# какой марки микрофон вы используете для подзвучки баяна



## spawellness (4 Сен 2013)

Какой микрофон можно использовать для подзвучки правой клавиатуры пятирядного баяна. Марка? Цена? Где можно купить в Москве. Олег Пвлович


----------



## lutchak_vasya (4 Сен 2013)

Лично я пользуюсь:
AKG PW-45 Instrumental Set-ISM - БАЗА
AKG C 516 ML - Микрофон
Покупал на этом сайте: 
http://www.musik-produktiv.de/akg-c-516-ml.html
http://www.musik-produktiv.de/akg-pw-45-instrumental-set-ism.html
Его работой доволен.


----------



## Ghelios (7 Сен 2013)

Тоже пользуюсь акэгэшкой, никаких притензий!


----------



## stepanch (8 Сен 2013)

http://www.tiendamusicasa.es/musicasa/Item/MIC_ONO_AKG_C3000_this.aspx
Озвучивали детский конкурс - просто шикарно


----------



## Valah (8 Сен 2013)

Я долгое время пользовался системой Beyerdynamic (в Москве наверняка продаются в специализированных магазинах). Недавно приобрел микрофонную систему MusicTech MP3 с микрофонами seenheiser (привезли из Италии). Оба микрофона хороши! AKG - тоже отличный вариант!))


----------



## pesok (12 Авг 2016)

Valah писал:


> Я долгое время пользовался системой Beyerdynamic (в Москве наверняка продаются в специализированных магазинах). Недавно приобрел микрофонную систему MusicTech MP3 с микрофонами seenheiser (привезли из Италии). Оба микрофона хороши! AKG - тоже отличный вариант!))


----------



## gera-alex (12 Авг 2016)

Я использую петличку SHURE BLX14E/PG30 K3E.


----------

Сохранённые записи
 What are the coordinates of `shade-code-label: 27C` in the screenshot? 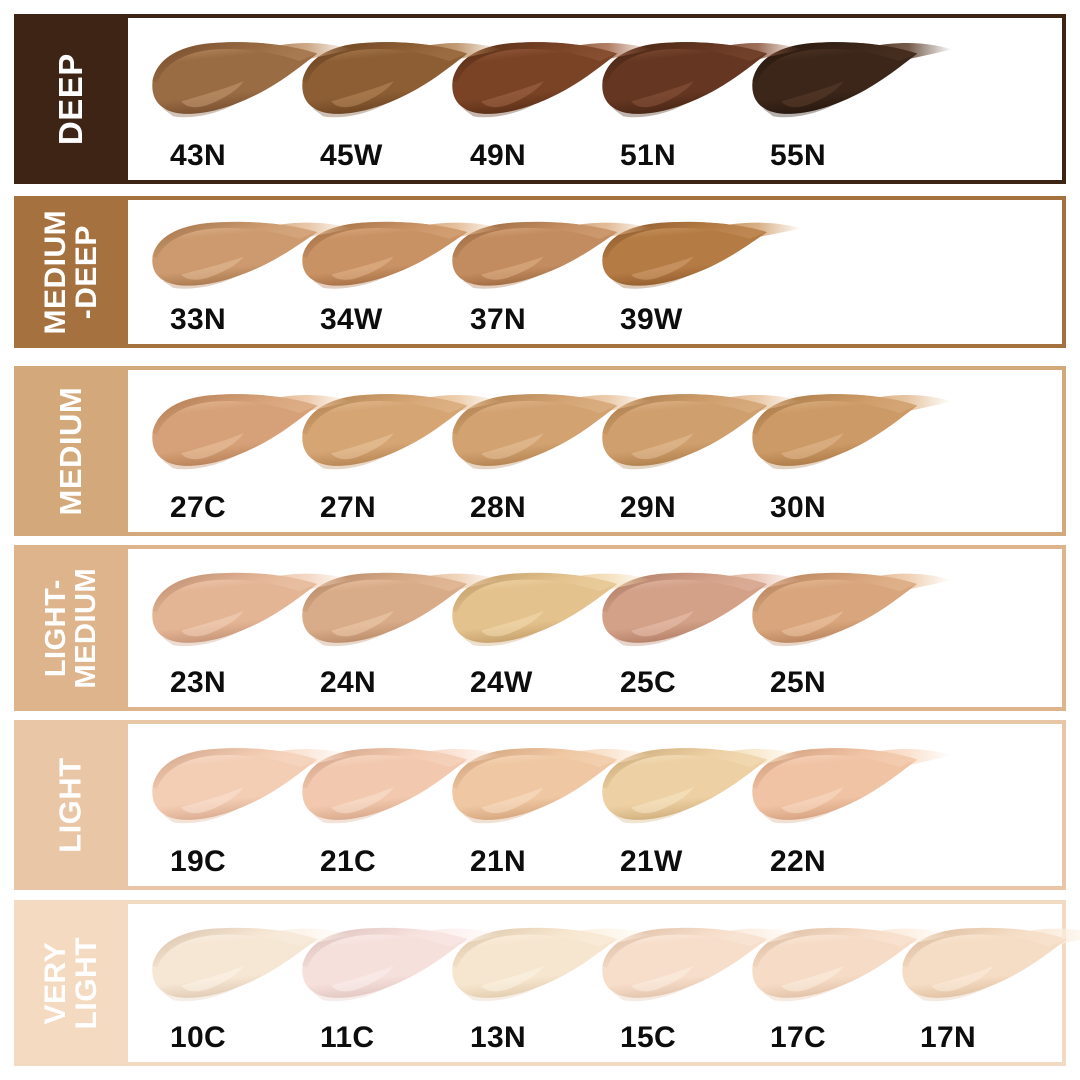 It's located at (198, 508).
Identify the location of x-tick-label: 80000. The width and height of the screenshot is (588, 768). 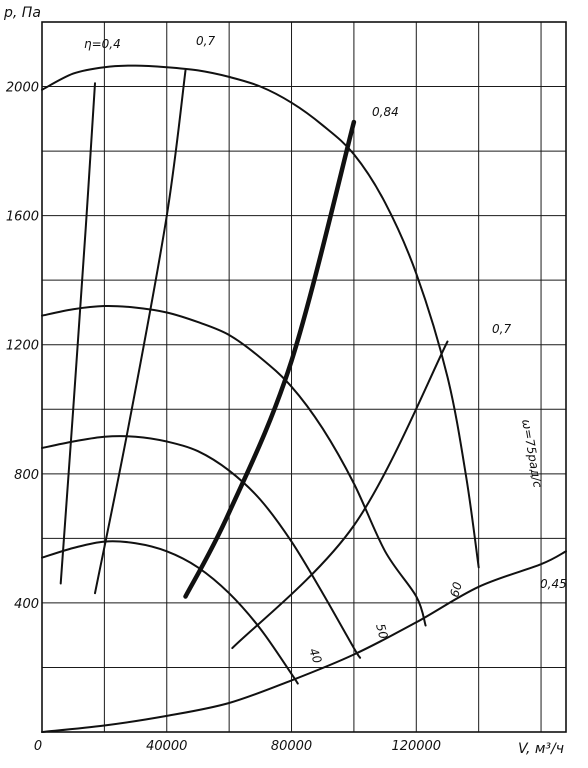
(292, 746).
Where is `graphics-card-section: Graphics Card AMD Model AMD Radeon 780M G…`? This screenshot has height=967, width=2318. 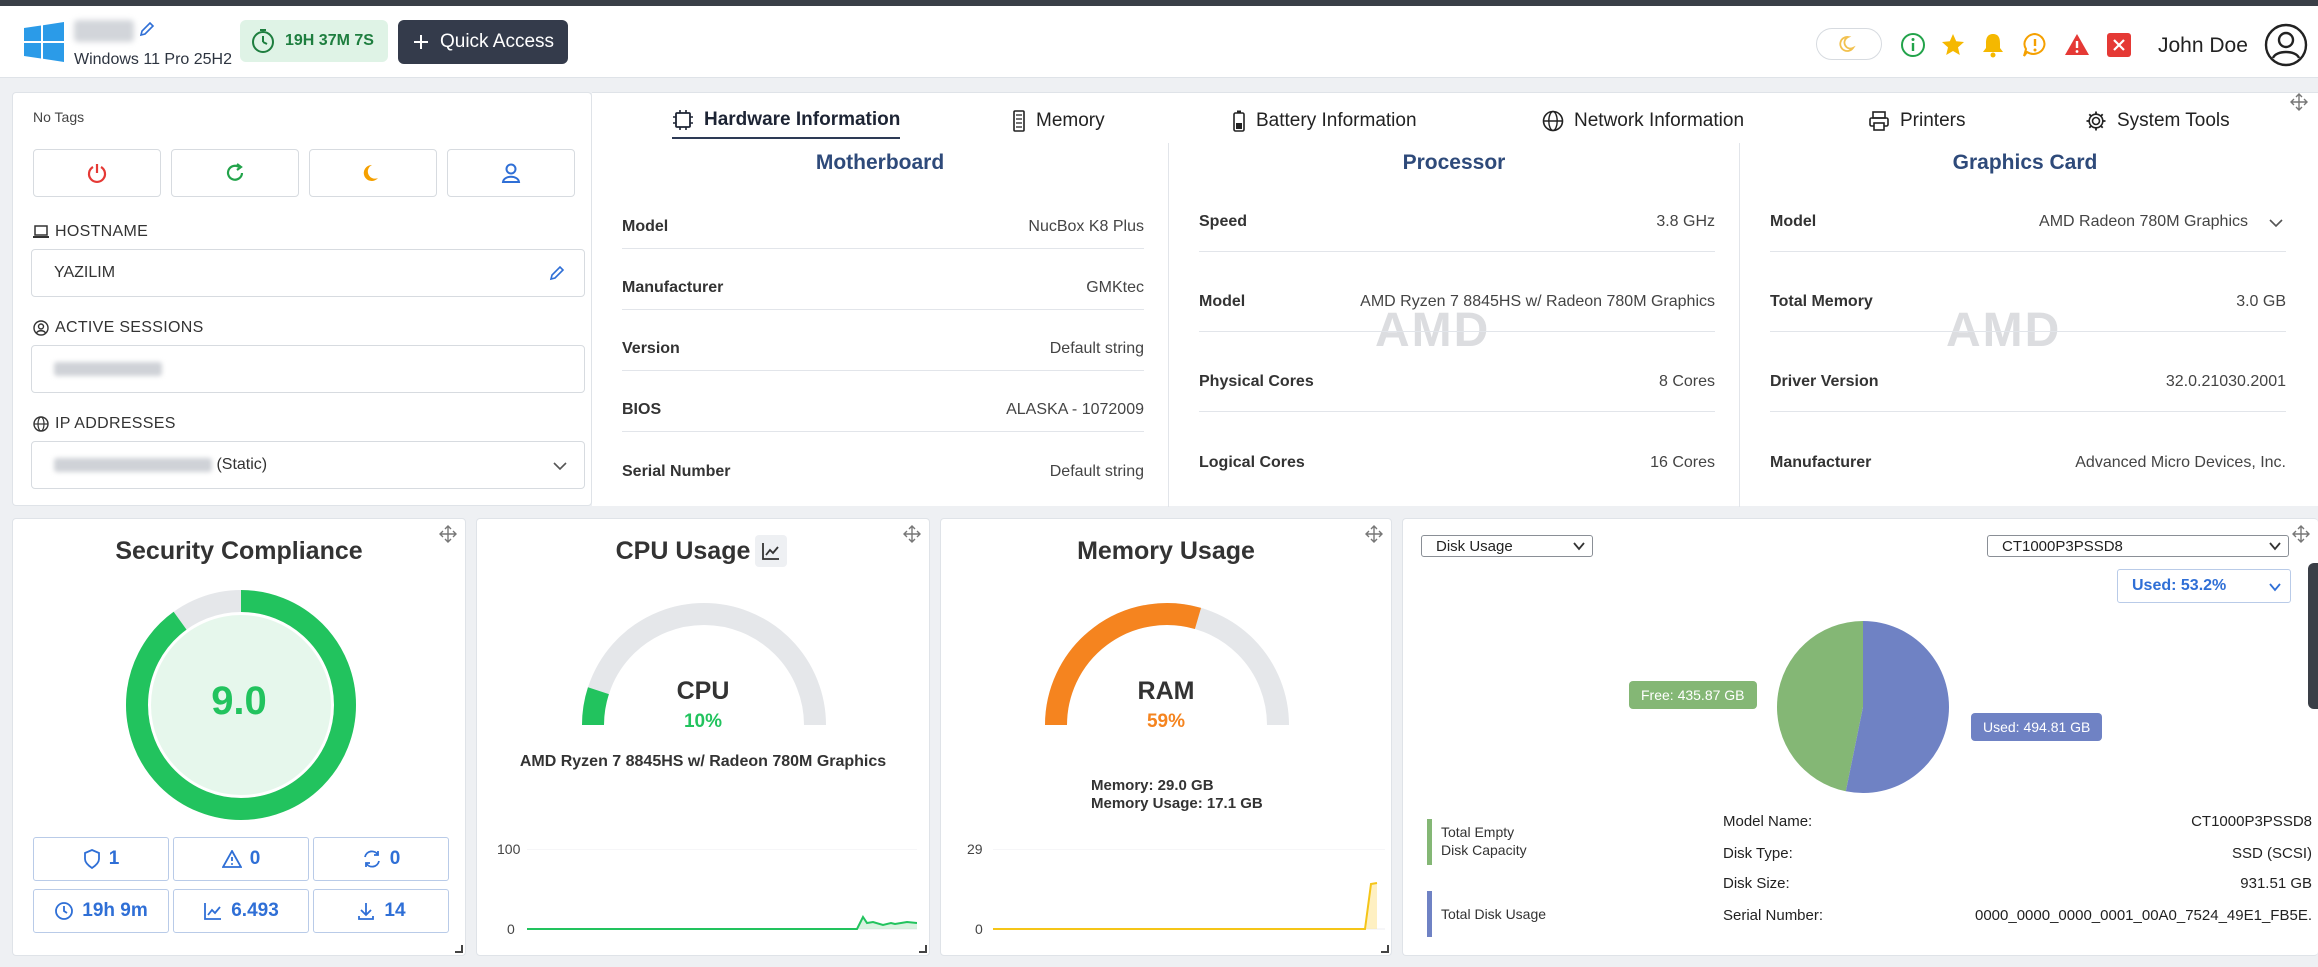 graphics-card-section: Graphics Card AMD Model AMD Radeon 780M G… is located at coordinates (2025, 325).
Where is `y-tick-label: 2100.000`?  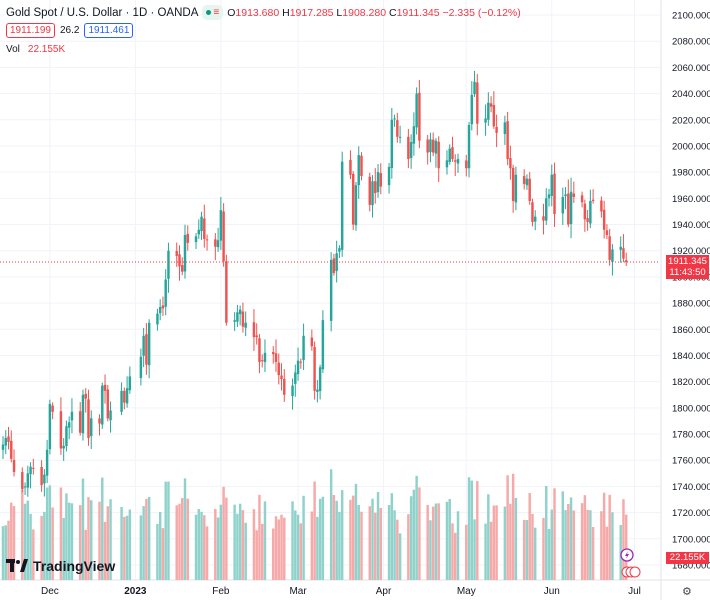
y-tick-label: 2100.000 is located at coordinates (691, 16).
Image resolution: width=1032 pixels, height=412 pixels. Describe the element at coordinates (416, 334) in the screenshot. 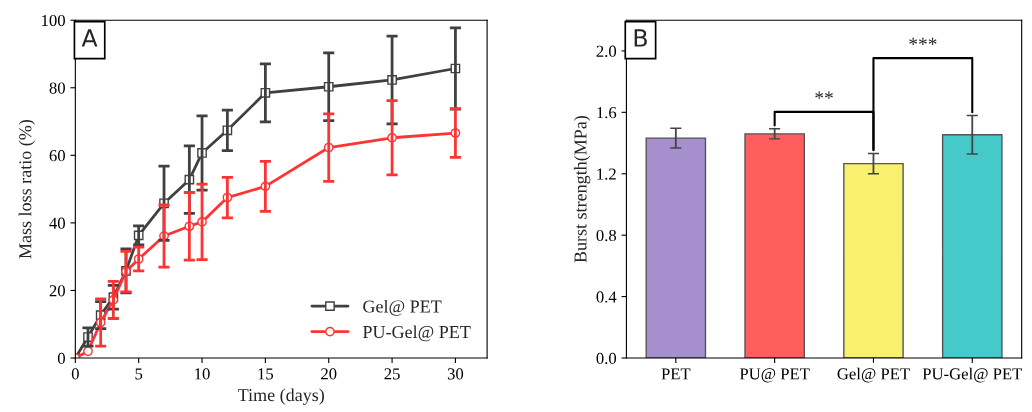

I see `legend-label: PU-Gel@ PET` at that location.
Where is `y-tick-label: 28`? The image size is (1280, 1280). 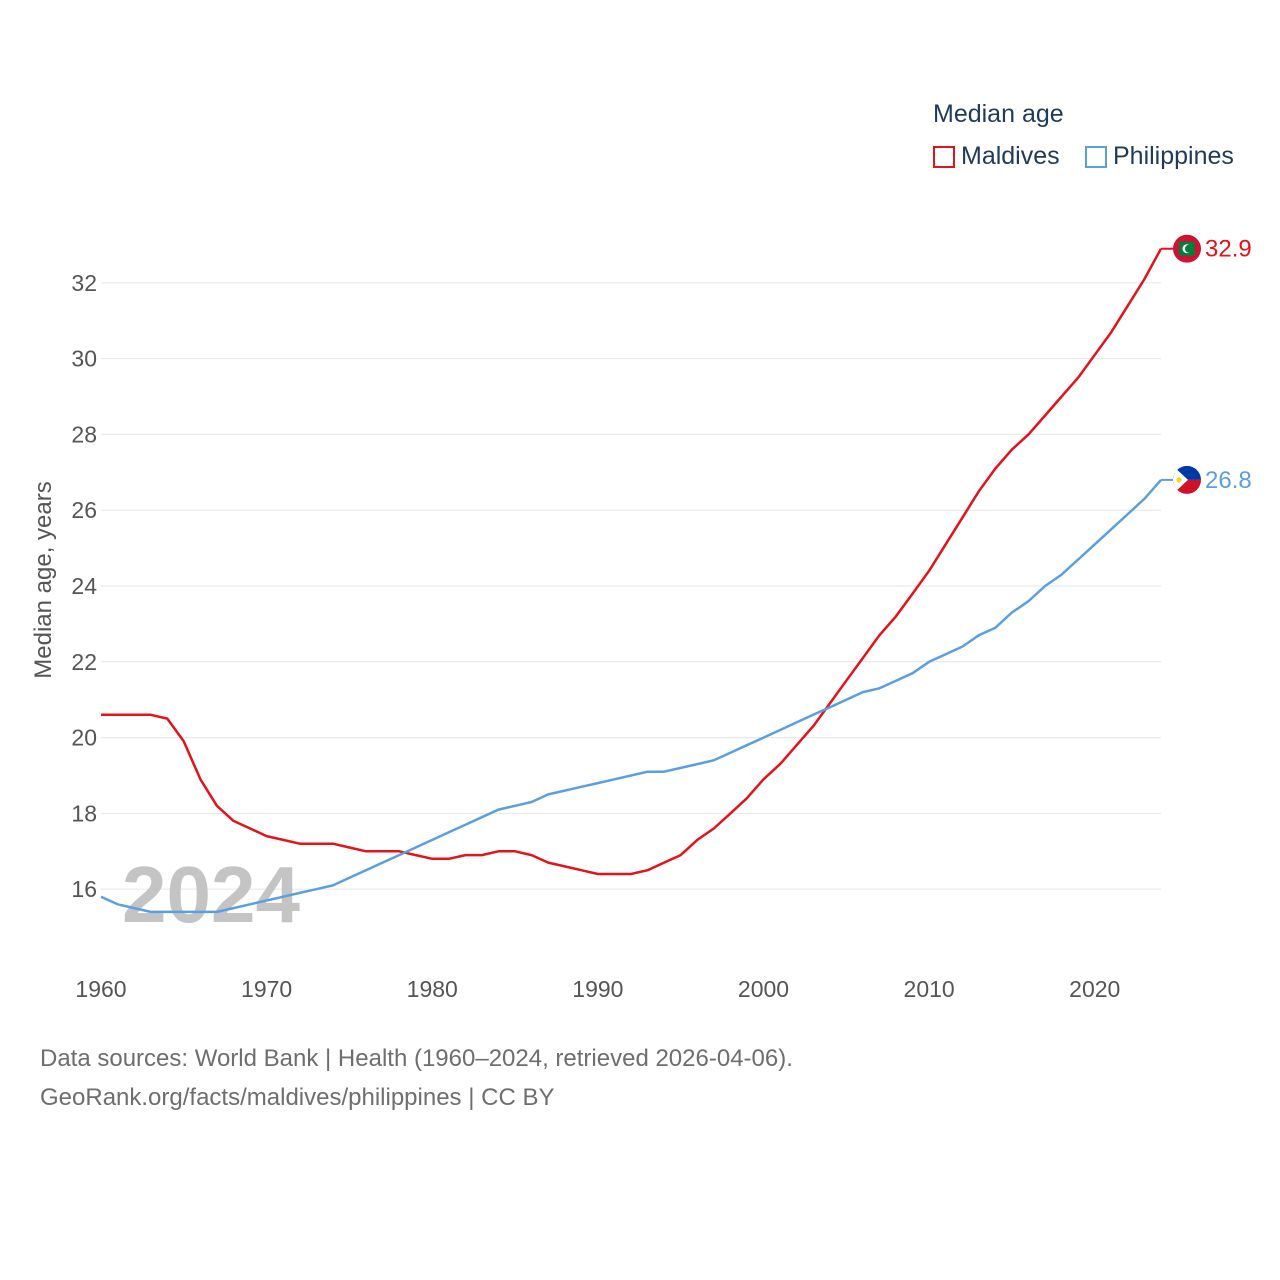 y-tick-label: 28 is located at coordinates (84, 434).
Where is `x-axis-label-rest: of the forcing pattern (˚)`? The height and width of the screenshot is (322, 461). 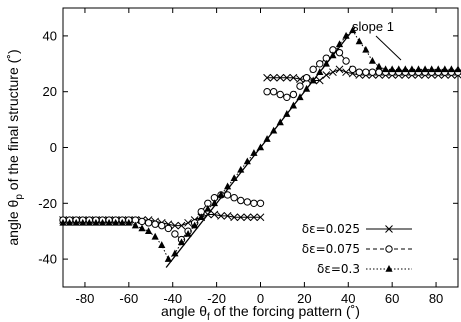 x-axis-label-rest: of the forcing pattern (˚) is located at coordinates (285, 311).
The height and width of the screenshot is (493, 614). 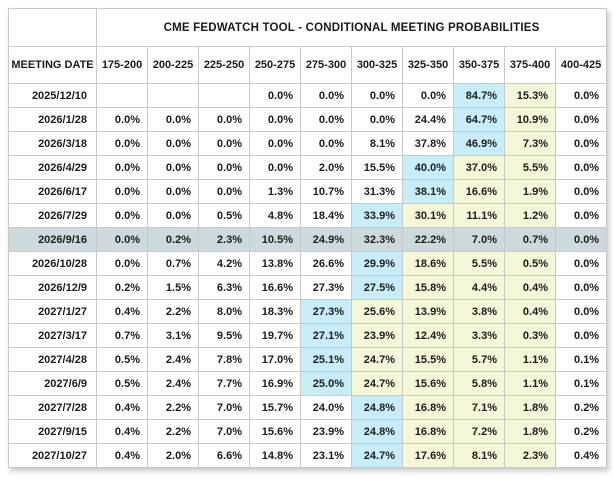 What do you see at coordinates (530, 192) in the screenshot?
I see `probability-cell: 1.9%` at bounding box center [530, 192].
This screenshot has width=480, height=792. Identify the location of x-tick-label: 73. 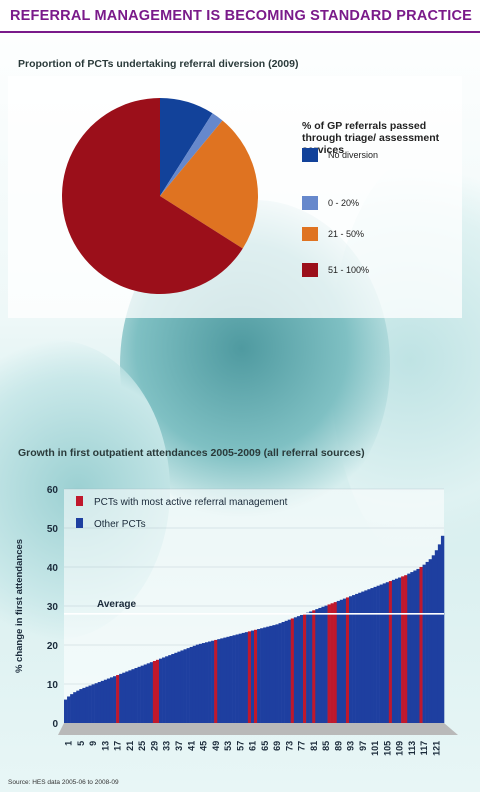
(289, 746).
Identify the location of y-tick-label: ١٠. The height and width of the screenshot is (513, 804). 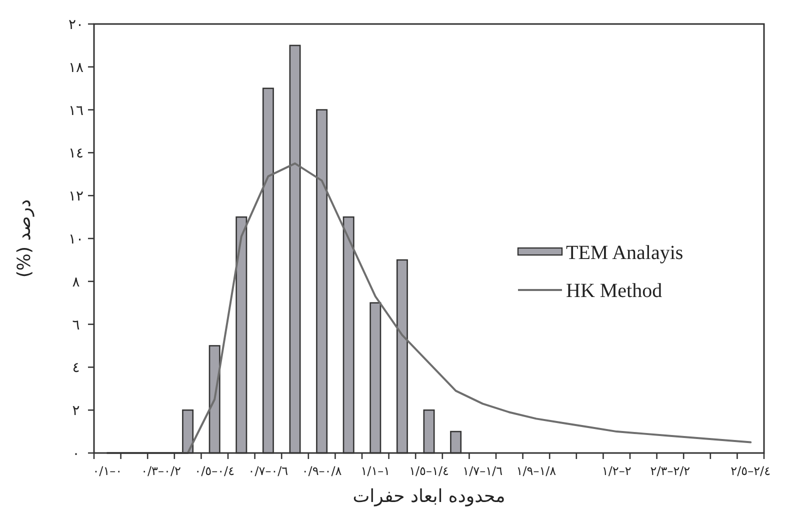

** ЧТО НУЖНО СДЕЛАТЬ **
Повторите дословно отрывок из обсуждения микрофонов для подзвучки баяна между «## lutchak_vasya (4» и «Его работой доволен.», включая обе границы.

** ГОТОВОЕ РЕШЕНИЕ **
## lutchak_vasya (4 Сен 2013)

Лично я пользуюсь:
AKG PW-45 Instrumental Set-ISM - БАЗА
AKG C 516 ML - Микрофон
Покупал на этом сайте: 
http://www.musik-produktiv.de/akg-c-516-ml.html
http://www.musik-produktiv.de/akg-pw-45-instrumental-set-ism.html
Его работой доволен.